Arda Temena. Researcher in health data analytics, bioinformatics, and science policy, based in Istanbul, Turkey.
Trained in medical genetics and computational biology, I have spent more than five years working as a bioinformatician, contributing to research and routine diagnosis in precision medicine. Over time, my interest in data expanded from genomes to the people, systems, and institutions that give data its social meaning. This shift has led me ask broader questions of responsibility, and inclusion in data-driven health systems.

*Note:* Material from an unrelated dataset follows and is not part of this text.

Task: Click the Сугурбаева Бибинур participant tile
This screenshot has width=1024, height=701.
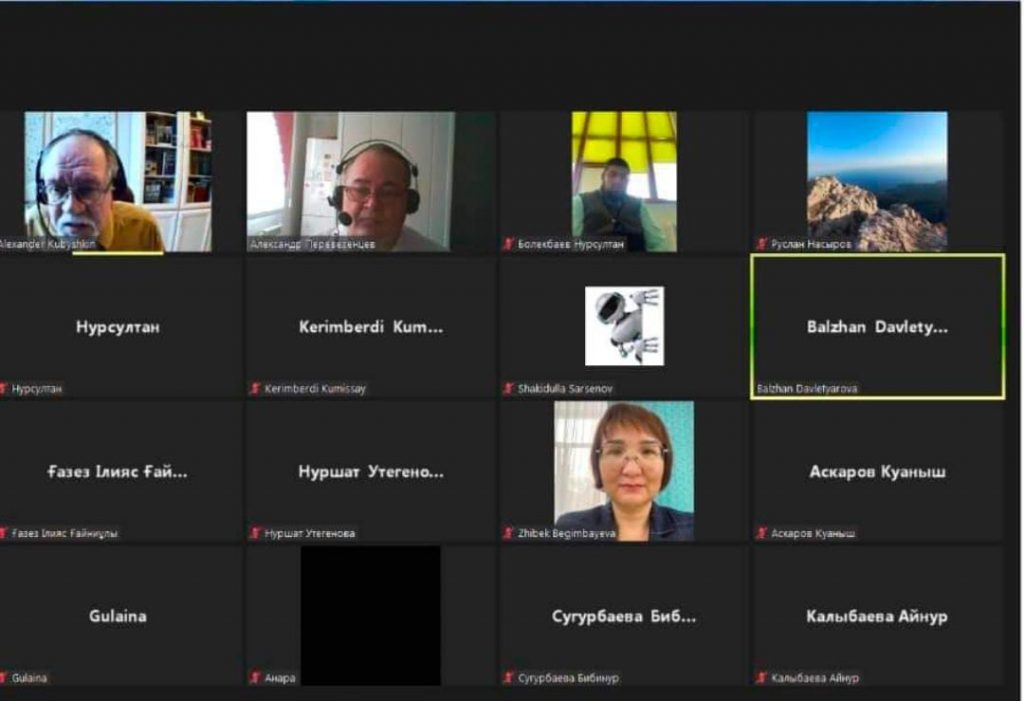Action: point(624,616)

Today, I am a PhD researcher in the Science and Technology Policy programme at Middle East Technical University (METU). My work focuses on health data analytics and equity, with a particular emphasis on how data practices affect different generations and patients through their lifetime. A central motivation in my research is the simple but often overlooked fact that much of the data used for designing better care for older adults comes from their own lives and experiences, yet the benefits frequently flow elsewhere, for instance, to institutions, to younger populations, or to future systems. I treat ‘better data’ not as a purely technical issue, but as something that relies on reciprocity and transparent communication between people and the systems designed to support them. Indeed, these perspectives actually stemmed from the COVID-19 pandemic, a moment when information became a tool of control, particularly toward older adults. That period convinced me that knowledge must circulate socially, not just scientifically, and that evidence should bring people closer to care rather than reinforce distance.
I first met ENIEC members Jan, Sevilay, and Ferhan, together with ENIEC members, Chandra, Marie-Antoinette, Hermien and Karin, when they visited Istanbul in 2025, and we spoke about care, trust, and ageing across cultures. They introduced me to ENIEC, which led me to explore the network further. We spoke about the ways data can illuminate social realities or, when misused, push people into invisibility. By joining ENIEC, I can contribute by communicating the importance of data to institutions and highlighting how each datapoint can support more equitable care for everyone. Additionally, connecting with ENIEC members will help me learn from different perspectives and expand the possibilities for my research.
The warmth of those conversations in Istanbul encouraged me to stay connected. If I can, I’d also like to meet more ENIEC members in Frankfurt and exchange ideas, talk, and connect.